I didn't realize it at the time and just took a break in Dalat. Feeling much better I returned to Saigon but soon became terribly tired again. A return to Dalat but did not feel better. I'd never had such a feeling of lethargy. If I drank a beer I got aches in my arms and legs and two minutes later it went straight to my head. My urine turned a dark brown. A visit to a doctor there. Some vague cousin of KC who was in the army medical corps. I personally didn't think Vietnamese army doctors were much better than field medics. He took one look at my eyes and said it was hepatitis. Later, lying in a bedroom resting I heard the family discussing my state of health. That got me very worried. I don't think they knew I was listening. The fate that awaited me got me so worried that I took a plane back to Saigon the next day and visited another cousin of KC. This one was a very competent doctor. He took one look at me and asked which hospital did I prefer, The Grall or St Paul. As it was my liver I preferred French doctors who were meant to be specialists in the matter. The Grall was still run by the French military at that time.
Some years before some ass of a president had kicked all the French doctors out of Vietnam, but had had no one to replace them with. That measure of medical autonomy didn't last long. The real problem was all the highly competent Vietnamese doctors living abroad who didn't want to return to South Vietnam.

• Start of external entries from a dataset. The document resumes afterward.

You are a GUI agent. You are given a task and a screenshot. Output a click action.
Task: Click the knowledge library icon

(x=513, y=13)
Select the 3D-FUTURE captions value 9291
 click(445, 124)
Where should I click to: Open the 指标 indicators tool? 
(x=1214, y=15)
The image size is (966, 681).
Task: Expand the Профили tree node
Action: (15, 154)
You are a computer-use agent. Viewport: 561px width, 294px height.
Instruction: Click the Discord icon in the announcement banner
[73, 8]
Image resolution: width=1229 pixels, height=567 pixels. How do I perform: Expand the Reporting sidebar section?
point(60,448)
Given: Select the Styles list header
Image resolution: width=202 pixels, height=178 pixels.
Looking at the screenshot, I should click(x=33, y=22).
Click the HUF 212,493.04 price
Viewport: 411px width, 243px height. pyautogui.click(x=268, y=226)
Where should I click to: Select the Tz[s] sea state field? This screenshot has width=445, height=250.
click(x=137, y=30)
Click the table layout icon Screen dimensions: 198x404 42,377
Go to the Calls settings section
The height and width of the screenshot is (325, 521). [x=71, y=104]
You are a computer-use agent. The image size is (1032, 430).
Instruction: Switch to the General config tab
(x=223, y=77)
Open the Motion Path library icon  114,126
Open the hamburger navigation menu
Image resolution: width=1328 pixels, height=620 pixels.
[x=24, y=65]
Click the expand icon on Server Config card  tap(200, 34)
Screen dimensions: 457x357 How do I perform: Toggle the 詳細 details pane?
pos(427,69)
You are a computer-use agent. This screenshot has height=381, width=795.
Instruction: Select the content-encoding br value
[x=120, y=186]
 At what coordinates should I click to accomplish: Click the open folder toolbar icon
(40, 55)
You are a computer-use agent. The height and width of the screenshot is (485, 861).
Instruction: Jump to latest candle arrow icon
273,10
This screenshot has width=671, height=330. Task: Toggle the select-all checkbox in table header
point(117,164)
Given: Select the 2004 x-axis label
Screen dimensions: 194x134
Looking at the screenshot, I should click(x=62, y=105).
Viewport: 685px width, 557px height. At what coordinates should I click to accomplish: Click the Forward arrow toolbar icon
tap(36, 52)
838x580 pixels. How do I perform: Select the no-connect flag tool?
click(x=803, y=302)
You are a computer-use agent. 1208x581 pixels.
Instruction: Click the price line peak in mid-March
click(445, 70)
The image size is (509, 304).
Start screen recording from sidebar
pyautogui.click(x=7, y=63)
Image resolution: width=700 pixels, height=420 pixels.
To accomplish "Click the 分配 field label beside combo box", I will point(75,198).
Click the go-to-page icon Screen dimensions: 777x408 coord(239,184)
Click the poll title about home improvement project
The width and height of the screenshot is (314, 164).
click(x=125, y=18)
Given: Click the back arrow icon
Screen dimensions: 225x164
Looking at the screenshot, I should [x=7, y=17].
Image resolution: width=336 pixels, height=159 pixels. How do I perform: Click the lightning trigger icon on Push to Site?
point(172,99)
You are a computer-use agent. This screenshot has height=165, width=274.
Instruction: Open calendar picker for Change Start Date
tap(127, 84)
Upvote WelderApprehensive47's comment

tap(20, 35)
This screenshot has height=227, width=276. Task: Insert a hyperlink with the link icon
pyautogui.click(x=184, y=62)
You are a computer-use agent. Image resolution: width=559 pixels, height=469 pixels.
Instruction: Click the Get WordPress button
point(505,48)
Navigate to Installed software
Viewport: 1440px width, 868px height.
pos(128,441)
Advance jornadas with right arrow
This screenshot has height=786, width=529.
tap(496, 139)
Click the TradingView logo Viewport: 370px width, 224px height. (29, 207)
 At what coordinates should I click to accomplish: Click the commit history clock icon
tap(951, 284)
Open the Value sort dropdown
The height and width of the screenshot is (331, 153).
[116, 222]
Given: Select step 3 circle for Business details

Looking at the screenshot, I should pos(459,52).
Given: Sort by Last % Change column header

Arriving at the hospital I had trouble getting admitted. It was not easy at the best of times, one needed a recommendation from an influential doctor. The problem was they said there were no single rooms and they didn't think I would like to share. I was too tired to care and finally got a double. During the month I was there I was in fact alone for three weeks.
I cannot describe though the utter feeling of relief when I lay down on the bed. Suddenly I knew I would recover. This was before the doctors started taking tests and getting really worried. But for me it was a case of no longer having to struggle to keep functioning. My family utterly loath being incapacitated by illness. It's considered slacking off. It was considered that at school and in the army also. Once however a doctor said you were officially sick your conscience was clear and you could start to treat it as a stay in a hotel with permanent room service.